* EXERCISE
Reproduce the data from the line that contains "How do I perform: Enable" through the end, swapping "checkbox" for "check box" and keeping everything else unchanged. Leave the pictures out of your answer.

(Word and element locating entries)

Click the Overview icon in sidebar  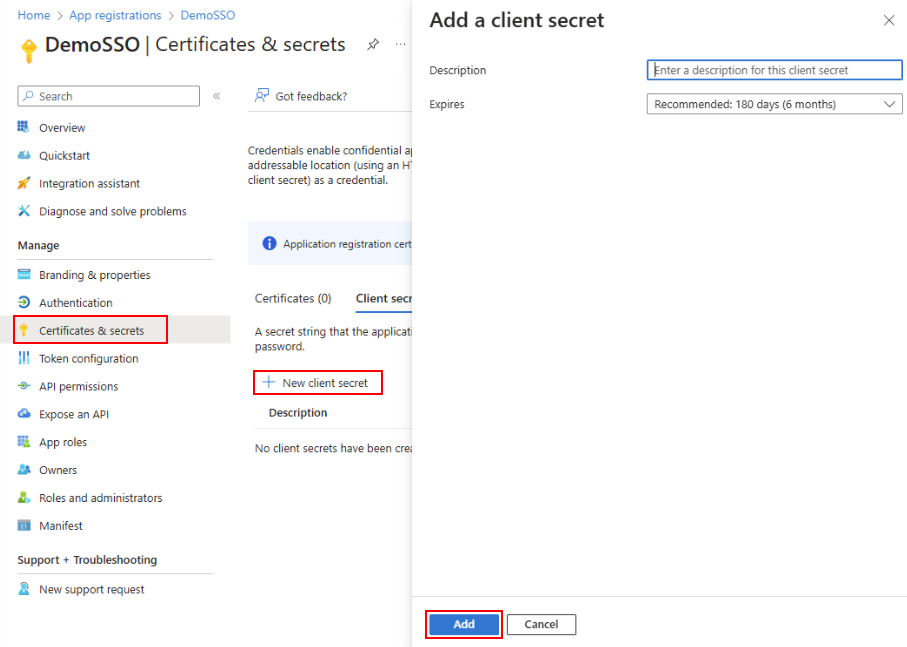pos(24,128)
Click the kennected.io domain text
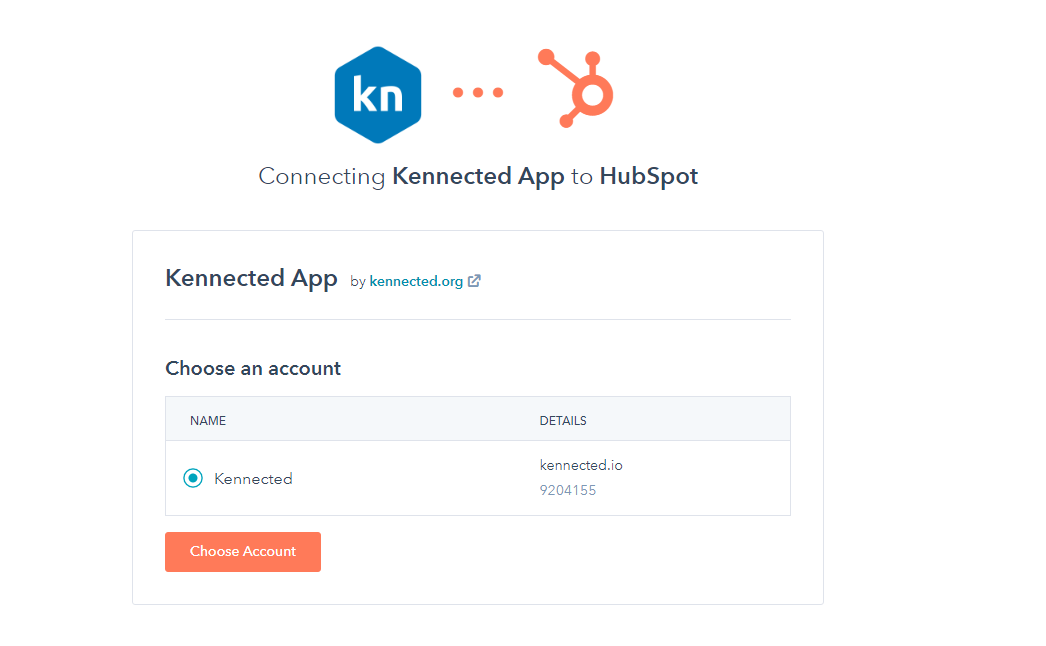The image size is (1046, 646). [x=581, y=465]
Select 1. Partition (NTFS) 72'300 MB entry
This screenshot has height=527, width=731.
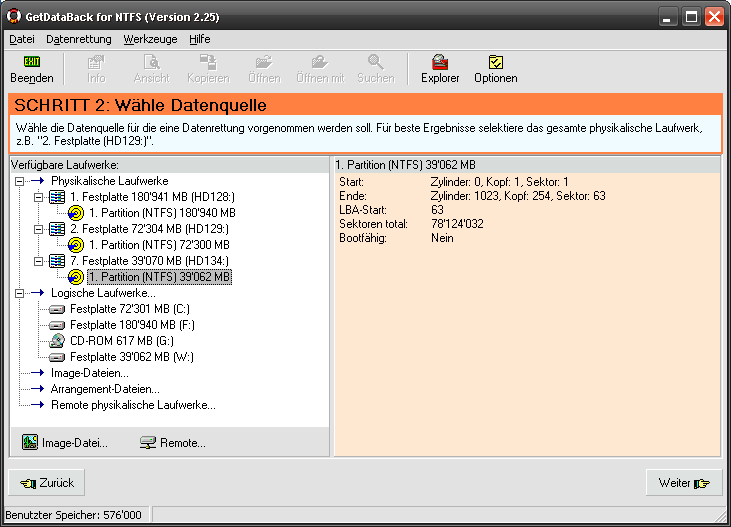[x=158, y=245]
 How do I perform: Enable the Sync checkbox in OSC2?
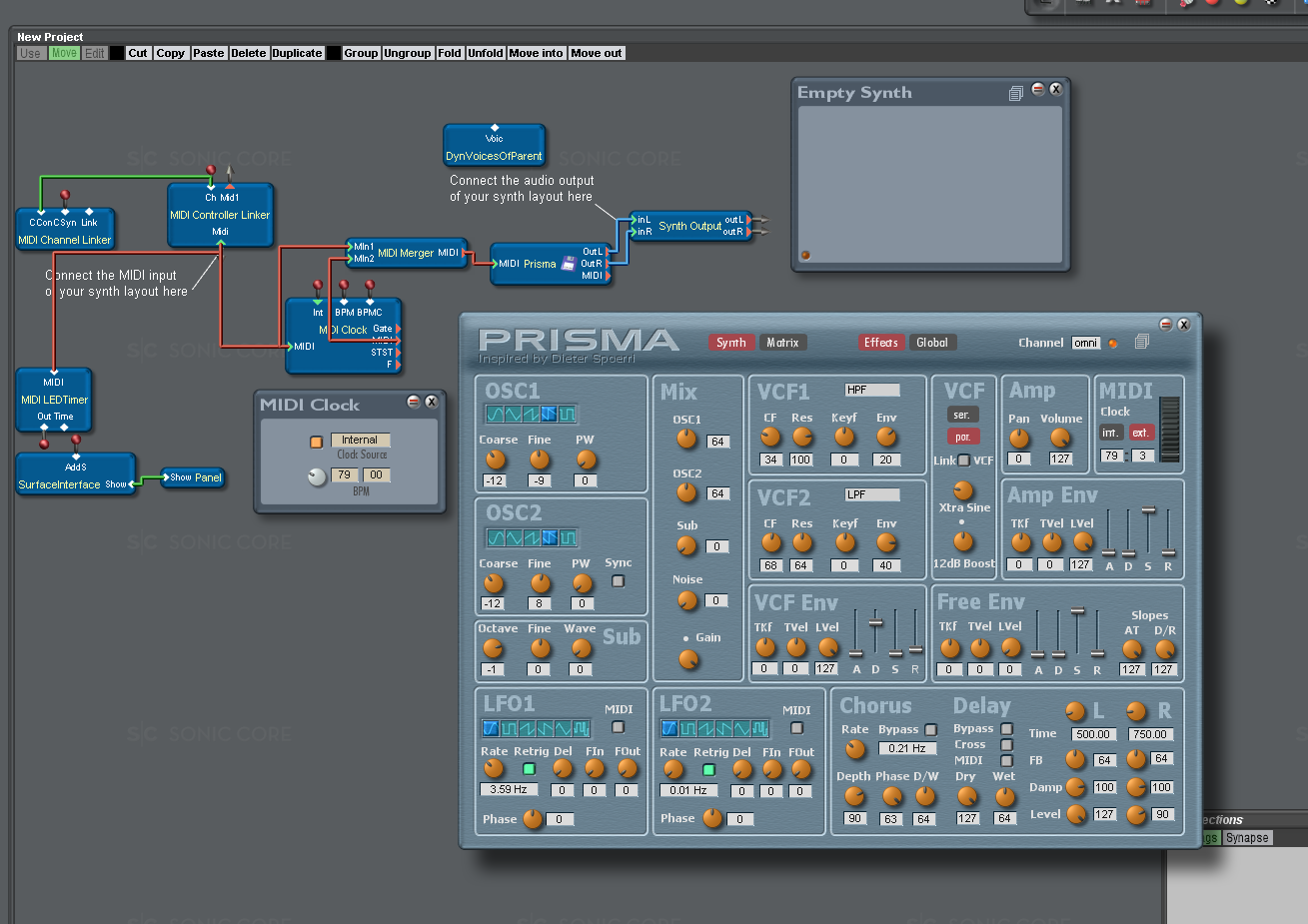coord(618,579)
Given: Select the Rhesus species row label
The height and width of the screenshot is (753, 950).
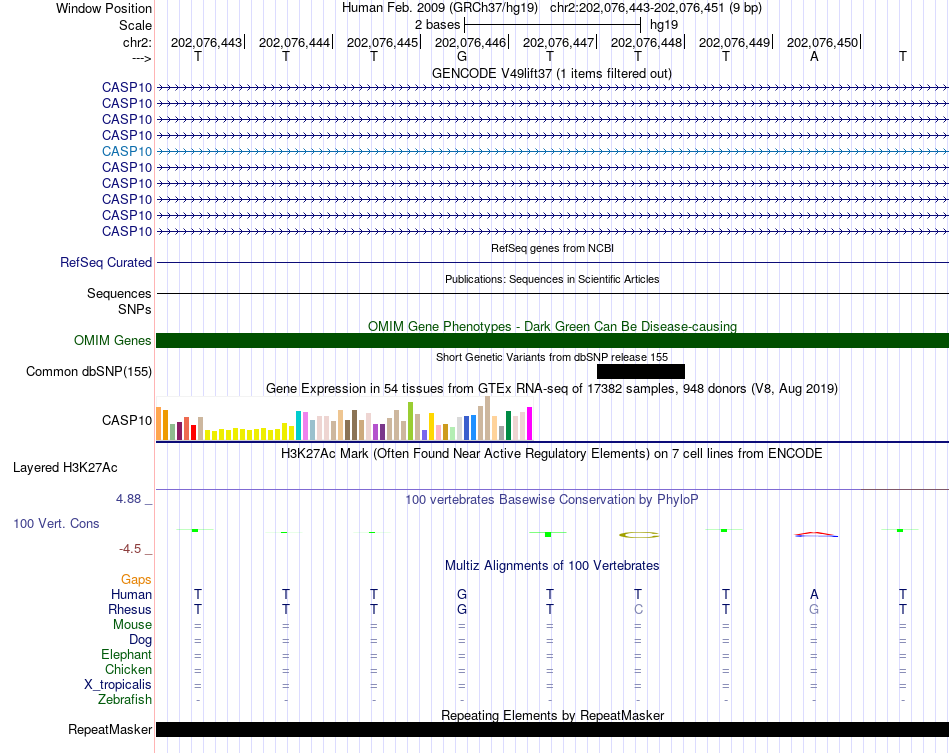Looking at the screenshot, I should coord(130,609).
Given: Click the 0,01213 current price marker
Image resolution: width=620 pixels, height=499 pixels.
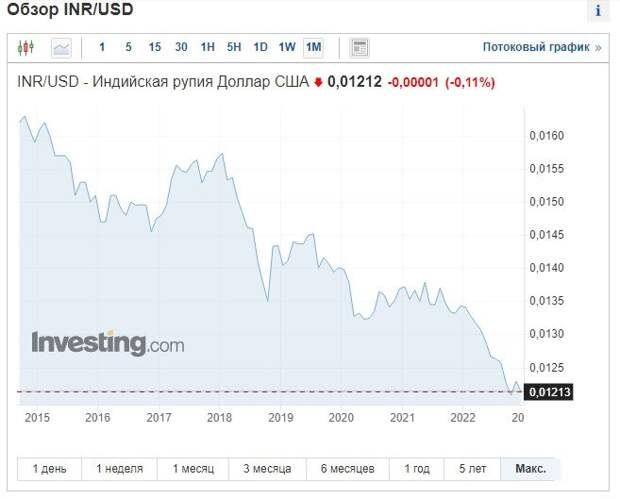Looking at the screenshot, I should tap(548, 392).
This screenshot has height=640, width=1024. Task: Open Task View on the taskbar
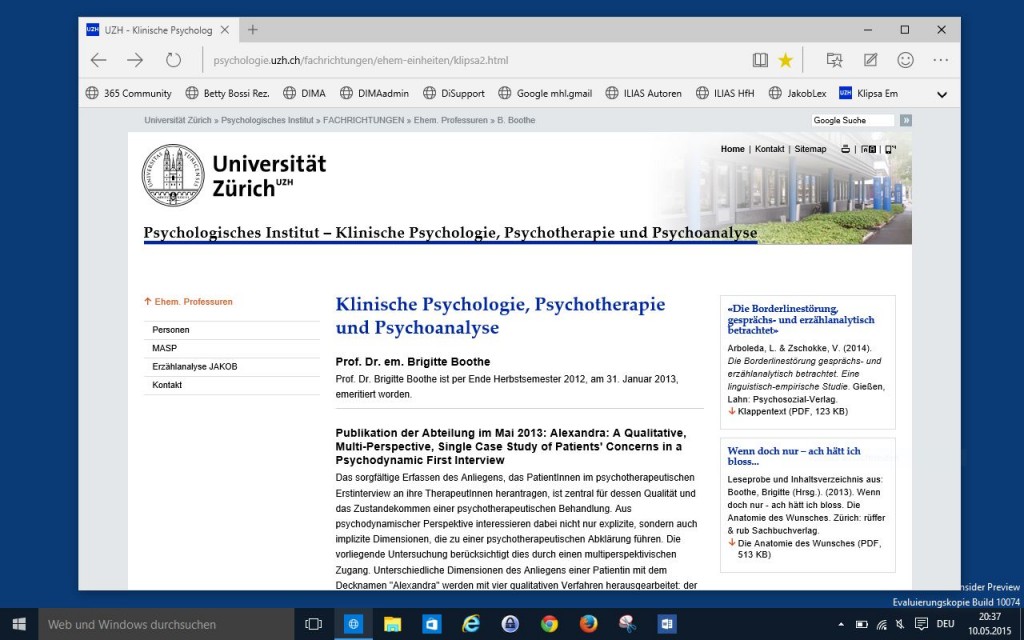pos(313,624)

* EXERCISE RESPONSE
 How do I perform: Enable the Sync check box in OSC2?
coord(618,579)
Given: Select the Rhesus species row label
The height and width of the screenshot is (753, 950).
Looking at the screenshot, I should coord(130,609).
Given: Click the 0,01213 current price marker
Image resolution: width=620 pixels, height=499 pixels.
Looking at the screenshot, I should tap(548, 392).
This screenshot has height=640, width=1024. Task: Open Task View on the taskbar
pos(313,624)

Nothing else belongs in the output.